A critical vulnerability has been identified in ERPNext and Frappe Framework that allows an attacker to embed malicious code within an uploaded user avatar image. When a privileged user, such as an administrator, views the malicious avatar, the code executes, potentially allowing the attacker to take over the administrator's account and gain full control of the ERP system. This could lead to significant data theft, operational disruption, and financial loss.

The vulnerability is a stored cross-site scripting (XSS) flaw caused by improper input validation of Scalable Vector Graphics (SVG) files uploaded as user avatars. An attacker can create a malicious SVG file containing a JavaScript payload and upload it as their profile picture. The application fails to sanitize the file, storing the malicious payload on the server. The attack is triggered when a user with elevated privileges, such as an administrator, clicks the link to view the attacker's avatar, causing the embedded JavaScript to execute within the administrator's browser session, in the context of the ERPNext application.

This vulnerability is rated as critical severity with a CVSS score of 9. Successful exploitation could have a severe impact on the business. An attacker could leverage the executed script to steal the administrator's session cookies, leading to a full account takeover. With administrative access, the attacker could escalate privileges, create rogue admin accounts, exfiltrate sensitive business data (e.g., financial records, customer PII, intellectual property), manipulate data, or deploy further malware, resulting in a full compromise of the ERPNext instance and significant reputational and financial damage.

Immediate Action:

• Immediately apply the security patches provided by the vendor to update ERPNext Multiple Products to the latest, non-vulnerable version.
• After patching, review system and web server access logs for any signs of exploitation attempts, such as suspicious SVG file uploads or unusual administrative activity.

Proactive Monitoring:

• Monitor web server logs for requests to user avatar files, particularly those with a .svg extension, followed by unusual API calls or administrative actions from the same source IP.
• Implement file integrity monitoring on the user upload directories to detect the presence of suspicious or malicious files.
• Review audit logs within ERPNext for unexpected changes to user permissions, system configurations, or data exports initiated by administrative accounts.

Compensating Controls:

• If immediate patching is not feasible, implement a Web Application Firewall (WAF) with rules to inspect and sanitize SVG file uploads for embedded scripts.
• Temporarily disable the ability for users to upload SVG files as avatars, restricting them to safer formats like PNG or JPG.
• Implement a strict Content Security Policy (CSP) to prevent the execution of inline scripts, which would mitigate the impact of this XSS attack.
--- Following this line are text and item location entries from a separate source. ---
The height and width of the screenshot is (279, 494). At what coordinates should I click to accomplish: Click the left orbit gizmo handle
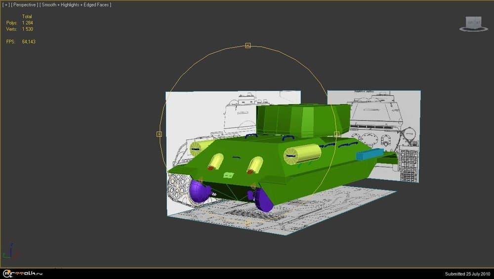(x=159, y=134)
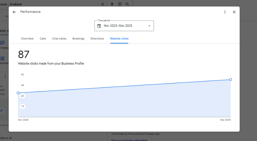Start voice search with microphone icon
Image resolution: width=257 pixels, height=141 pixels.
[x=112, y=4]
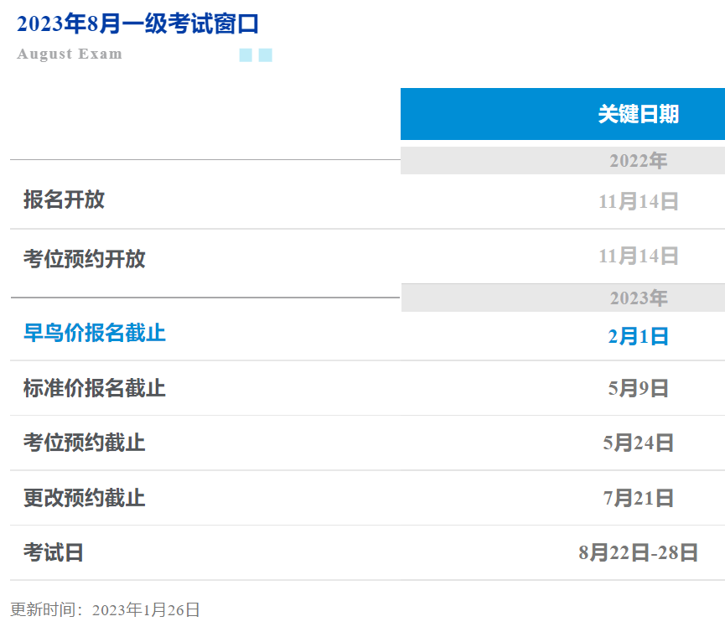The height and width of the screenshot is (632, 725).
Task: Select the 关键日期 column header
Action: (638, 114)
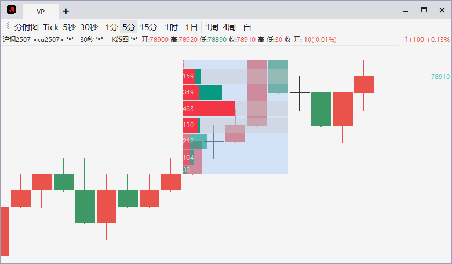Click the black crosshair cursor marker
The height and width of the screenshot is (264, 452).
(300, 93)
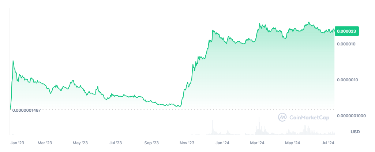Select Jul '23 on the time axis

click(x=116, y=143)

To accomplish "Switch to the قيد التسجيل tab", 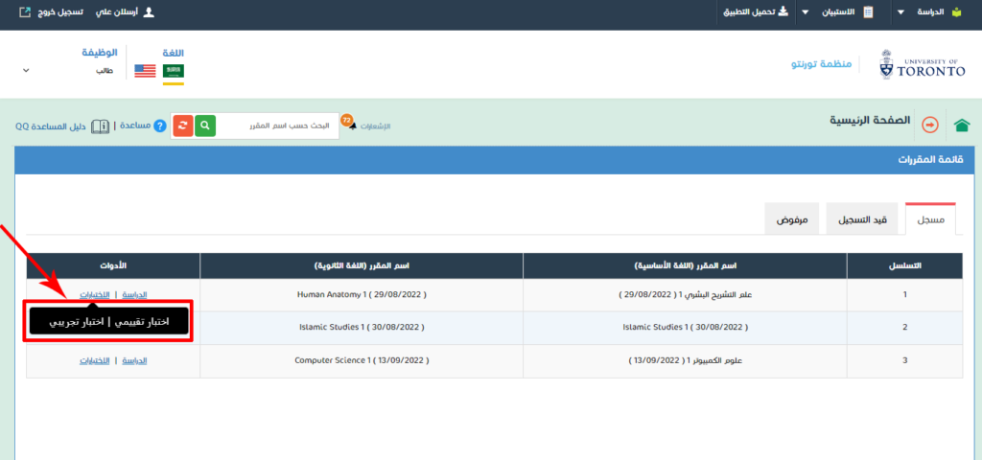I will (864, 219).
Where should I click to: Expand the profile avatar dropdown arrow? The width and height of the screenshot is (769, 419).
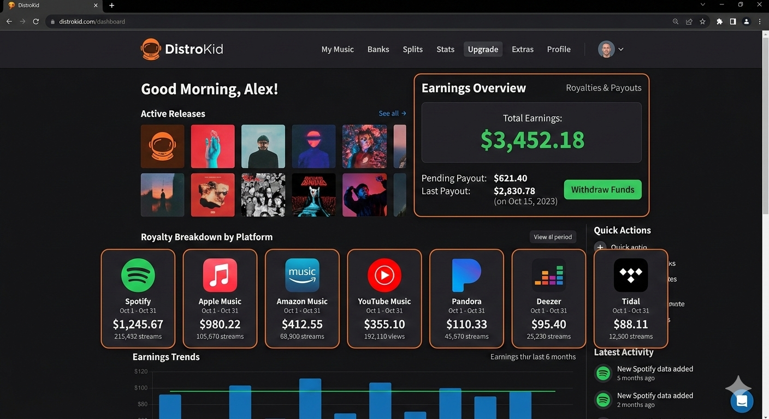click(620, 49)
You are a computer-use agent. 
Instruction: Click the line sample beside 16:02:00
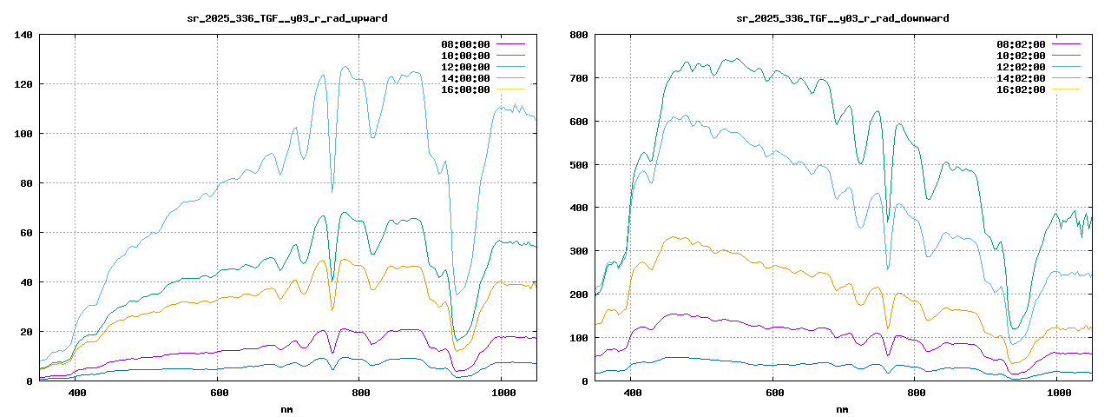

Public Exploit Available: false

Given the critical CVSS score of 9 and the potential for a full system compromise, this vulnerability represents a significant risk to the organization. We strongly recommend that the vendor-supplied patches be applied on an emergency basis across all affected ERPNext instances. Although this CVE is not currently listed on the CISA KEV list, its high severity warrants immediate attention. After patching, a thorough review of access and audit logs should be conducted to identify any potential compromise that may have occurred prior to remediation.